- DVD cover
- Directed by: Jason Connery
- Written by: Keith Kjornes
- Produced by: Steve B. Harris Bill Sheinberg Jonathan Sheinberg Sid Sheinberg
- Starring: Cuba Gooding Jr. Taryn Manning Henry Rollins Valerie Cruz Bill Moseley Ray Winstone Ron Perlman
- Cinematography: Thomas L. Callaway
- Edited by: Chris Conlee Adam Doench
- Music by: Bill Brown
- Production companies: Ice Cold Productions Empyreal Entertainment Ringleader Studios The Bubble Factory
- Distributed by: Sony Pictures Home Entertainment
- Release date: May 26, 2009;
- Running time: 90 minutes
- Country: United States
- Language: English
- Budget: $10 million

= The Devil's Tomb =

The Devil's Tomb is a 2009 American horror film, directed by Jason Connery. It stars Cuba Gooding Jr., Ray Winstone and Ron Perlman. The film was released direct–to–video on May 26, 2009.

==Plot==
An elite group of Special Ops soldiers, led by Captain "Mack", are sent by Dr. Elissa Cardell, a CIA operative, to rescue her father, scientist Lee Wesley, from an archaeological dig in the Middle Eastern desert. The dig site was a suspected bunker for WMDs. After entering the dig site, they encounter a priest who has strange boils all over his body. The team's medic, Sarah "Doc" Harrington, sedates him. I.T. Specialist and former hacker "Click"" activates the site's elevator and notices a reference to the "Gehenna Project", which Cardell denies knowledge of. Mack orders communications specialist Nickels to stay on the surface and fix the broken communications gear and watch the priest, while the rest of the team descends on the elevator.

Underground, the team encounters Duncan, a scientist with boils like the priest's, who attacks the team by spitting acidic goo but is shot in the chest. While treating Duncan's wound, Doc has a hallucination of her sister, who blames Doc for letting her die. Duncan and Doc disappear and the team splits up to find them. Suffering hallucinations along the way, they find Duncan trying to open a sealed room, before attacking them and forcing the team to shoot him dead. The room is opened from the inside by Father Fulton, a priest that Cardell knows, who tells them that Doc has probably been taken to "the temple." While guiding them there, Fulton attacks Nickels, subdues him with the same acidic goo, and drags him away.

On the upper floor, Click finds Doc locked in a room; trying to get her out, he is attacked by a possessed scientist. Hammer appears and rescues Click, but more possessed humans start to appear, forcing Hammer to collapse the passage with explosives.

Below, the team learns from Fulton and Cardell that the temple is one of many tombs created by God to imprison the malevolent Nephilim, but the site's inhabitant has the ability to possess the scientists and now the team.

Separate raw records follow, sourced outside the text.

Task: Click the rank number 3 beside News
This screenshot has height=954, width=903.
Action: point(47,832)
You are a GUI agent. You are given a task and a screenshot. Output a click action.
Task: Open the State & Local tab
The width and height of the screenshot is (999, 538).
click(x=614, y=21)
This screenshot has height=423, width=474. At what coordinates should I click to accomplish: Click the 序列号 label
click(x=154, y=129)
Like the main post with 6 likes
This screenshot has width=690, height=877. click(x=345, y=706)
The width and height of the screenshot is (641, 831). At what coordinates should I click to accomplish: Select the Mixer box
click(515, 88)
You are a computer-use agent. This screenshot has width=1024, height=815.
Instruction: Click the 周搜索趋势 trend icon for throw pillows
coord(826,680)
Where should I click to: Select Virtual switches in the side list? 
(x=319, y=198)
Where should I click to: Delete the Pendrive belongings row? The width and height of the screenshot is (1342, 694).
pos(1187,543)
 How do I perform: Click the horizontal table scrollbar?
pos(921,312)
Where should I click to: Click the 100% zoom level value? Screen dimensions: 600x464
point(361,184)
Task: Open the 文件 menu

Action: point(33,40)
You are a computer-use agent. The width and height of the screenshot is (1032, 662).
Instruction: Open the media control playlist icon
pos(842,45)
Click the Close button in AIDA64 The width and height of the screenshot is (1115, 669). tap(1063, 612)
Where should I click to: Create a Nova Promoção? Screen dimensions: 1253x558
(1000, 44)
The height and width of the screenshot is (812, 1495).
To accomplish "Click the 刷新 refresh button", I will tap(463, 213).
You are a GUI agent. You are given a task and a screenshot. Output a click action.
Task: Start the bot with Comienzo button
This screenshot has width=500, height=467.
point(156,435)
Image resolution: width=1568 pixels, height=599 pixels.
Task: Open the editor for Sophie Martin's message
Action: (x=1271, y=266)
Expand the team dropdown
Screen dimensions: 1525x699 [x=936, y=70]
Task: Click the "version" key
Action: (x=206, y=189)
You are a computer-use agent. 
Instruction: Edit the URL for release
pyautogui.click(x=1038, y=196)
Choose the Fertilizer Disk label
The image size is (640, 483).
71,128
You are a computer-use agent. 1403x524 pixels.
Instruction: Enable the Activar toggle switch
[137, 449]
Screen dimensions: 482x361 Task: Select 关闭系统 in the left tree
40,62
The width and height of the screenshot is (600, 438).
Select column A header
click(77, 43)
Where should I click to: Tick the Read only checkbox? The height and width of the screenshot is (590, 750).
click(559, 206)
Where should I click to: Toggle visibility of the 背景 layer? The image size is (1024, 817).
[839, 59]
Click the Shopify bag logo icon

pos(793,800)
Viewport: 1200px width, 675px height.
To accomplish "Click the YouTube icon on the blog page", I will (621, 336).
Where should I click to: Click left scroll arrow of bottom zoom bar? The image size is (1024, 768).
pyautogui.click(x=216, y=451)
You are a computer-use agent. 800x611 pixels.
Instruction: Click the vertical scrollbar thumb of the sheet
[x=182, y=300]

Separated from the team, Yoshi follows a hallucination to a now-possessed Doc, who seduces and then possesses her. Doc then attacks Hammer, but Hicks fires his gun at Hammer to prevent him from shooting Doc, driving Hammer away. Hicks is then killed by Yoshi and Doc.

Hammer arrives back at the temple to tell Mack what he saw. Fulton reveals that the "Gehenna Project" is a self-destruct protocol for the site, and realizes that, with Click's unintentional help, Cardell has activated it, leaving the soldiers only fifteen minutes to evacuate. The door to the temple begins to close automatically. Fulton, Mack, Cardell, and Click make it out, but Hammer is trapped inside and sets off his grenades, killing himself and most of the possessed scientists attacking him. Fulton runs to the elevator alone but is killed by Doc.

Mack, Cardell, and Click arrive at the area where they encountered Duncan and finally find Wesley, who is possessed but without the tell-tale boils. Doc and the now-possessed Nickels attack the remaining members of the team. Click is killed, but Mack shoots an explosive barrel, killing Doc and disabling Wesley. Cardell stands over Wesley and sets his soul free by taking the Nephilim into herself, then refuses to go with Mack, because saving her father was her only goal.

Mack escapes from the dig site seconds before the explosion and is retrieved by helicopter. Throughout the mission he was tormented by hallucinations of his friend and mentor Blakeney, whom he was ordered to kill years ago. Now he puts those memories to rest and embraces his new purpose in life: as a new soldier in the ancient war between God and the Nephilim.

==Production==
Filming began in California from November 2007 to January 2008, on a $10 million budget. The film received an R rating from the MPAA for strong violence/gore, language and brief nudity.

==Home media==
The DVD was released on May 26, 2009 in United States, distributed by DreamWorks Pictures. The special features included on the disk are a directors commentary, outtakes, a making of documentary, deleted scenes and alternate scenes. As of August 14, 2009, it had sold 159,568 copies and grossed $3,189,764 in sales.

The DVD was released in Australia on December 9, 2009.